Stored data

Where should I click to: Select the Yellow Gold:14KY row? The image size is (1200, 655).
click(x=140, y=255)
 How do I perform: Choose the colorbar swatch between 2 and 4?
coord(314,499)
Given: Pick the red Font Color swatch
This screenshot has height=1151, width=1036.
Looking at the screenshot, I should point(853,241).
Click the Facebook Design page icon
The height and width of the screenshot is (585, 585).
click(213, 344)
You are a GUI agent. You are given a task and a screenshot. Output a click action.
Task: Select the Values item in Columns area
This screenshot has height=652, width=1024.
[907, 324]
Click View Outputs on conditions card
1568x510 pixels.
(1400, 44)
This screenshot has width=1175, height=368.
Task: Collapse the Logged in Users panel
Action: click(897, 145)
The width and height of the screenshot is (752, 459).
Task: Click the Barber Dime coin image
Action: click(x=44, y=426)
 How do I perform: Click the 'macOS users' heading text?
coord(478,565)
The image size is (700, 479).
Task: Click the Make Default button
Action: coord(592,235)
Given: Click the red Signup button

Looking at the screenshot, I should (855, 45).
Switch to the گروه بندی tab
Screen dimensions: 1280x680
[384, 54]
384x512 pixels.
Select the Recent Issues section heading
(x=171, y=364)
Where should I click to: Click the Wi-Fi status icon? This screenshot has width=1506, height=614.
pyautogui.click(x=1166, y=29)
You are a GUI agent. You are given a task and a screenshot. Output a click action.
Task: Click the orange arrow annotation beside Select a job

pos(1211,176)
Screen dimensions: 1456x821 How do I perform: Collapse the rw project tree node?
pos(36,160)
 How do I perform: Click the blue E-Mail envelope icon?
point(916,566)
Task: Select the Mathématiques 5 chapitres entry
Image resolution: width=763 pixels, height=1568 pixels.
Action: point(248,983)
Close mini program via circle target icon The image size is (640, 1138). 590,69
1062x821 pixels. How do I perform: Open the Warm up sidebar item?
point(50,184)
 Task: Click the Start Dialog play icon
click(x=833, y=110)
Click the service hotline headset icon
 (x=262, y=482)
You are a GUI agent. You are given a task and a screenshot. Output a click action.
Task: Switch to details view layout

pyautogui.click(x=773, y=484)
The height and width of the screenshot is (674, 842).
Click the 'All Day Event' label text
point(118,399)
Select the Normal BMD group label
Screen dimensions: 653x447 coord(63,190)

■ Requirement:
Copy the data above. Keep each line exact.

■ Output of the exercise:
Where should I click to: Select the Yellow Gold:14KY row? The image size is (1200, 655).
click(x=140, y=255)
 How do I perform: Choose the colorbar swatch between 2 and 4?
coord(314,499)
Given: Pick the red Font Color swatch
This screenshot has height=1151, width=1036.
Looking at the screenshot, I should point(853,241).
Click the Facebook Design page icon
The height and width of the screenshot is (585, 585).
click(213, 344)
You are a GUI agent. You are given a task and a screenshot. Output a click action.
Task: Select the Values item in Columns area
This screenshot has height=652, width=1024.
[907, 324]
Click View Outputs on conditions card
1568x510 pixels.
(1400, 44)
This screenshot has width=1175, height=368.
Task: Collapse the Logged in Users panel
Action: click(897, 145)
The width and height of the screenshot is (752, 459).
Task: Click the Barber Dime coin image
Action: click(x=44, y=426)
 How do I perform: Click the 'macOS users' heading text?
coord(478,565)
The image size is (700, 479).
Task: Click the Make Default button
Action: coord(592,235)
Given: Click the red Signup button

Looking at the screenshot, I should (855, 45).
Switch to the گروه بندی tab
Screen dimensions: 1280x680
[384, 54]
384x512 pixels.
Select the Recent Issues section heading
(x=171, y=364)
Where should I click to: Click the Wi-Fi status icon? This screenshot has width=1506, height=614.
pyautogui.click(x=1166, y=29)
You are a GUI agent. You are given a task and a screenshot. Output a click action.
Task: Click the orange arrow annotation beside Select a job

pos(1211,176)
Screen dimensions: 1456x821 How do I perform: Collapse the rw project tree node?
pos(36,160)
 How do I perform: Click the blue E-Mail envelope icon?
point(916,566)
Task: Select the Mathématiques 5 chapitres entry
Image resolution: width=763 pixels, height=1568 pixels.
Action: point(248,983)
Close mini program via circle target icon The image size is (640, 1138). 590,69
1062x821 pixels. How do I perform: Open the Warm up sidebar item?
point(50,184)
 Task: Click the Start Dialog play icon
click(x=833, y=110)
Click the service hotline headset icon
 (x=262, y=482)
You are a GUI agent. You are given a task and a screenshot. Output a click action.
Task: Switch to details view layout

pyautogui.click(x=773, y=484)
The height and width of the screenshot is (674, 842).
Click the 'All Day Event' label text
point(118,399)
Select the Normal BMD group label
Screen dimensions: 653x447 coord(63,190)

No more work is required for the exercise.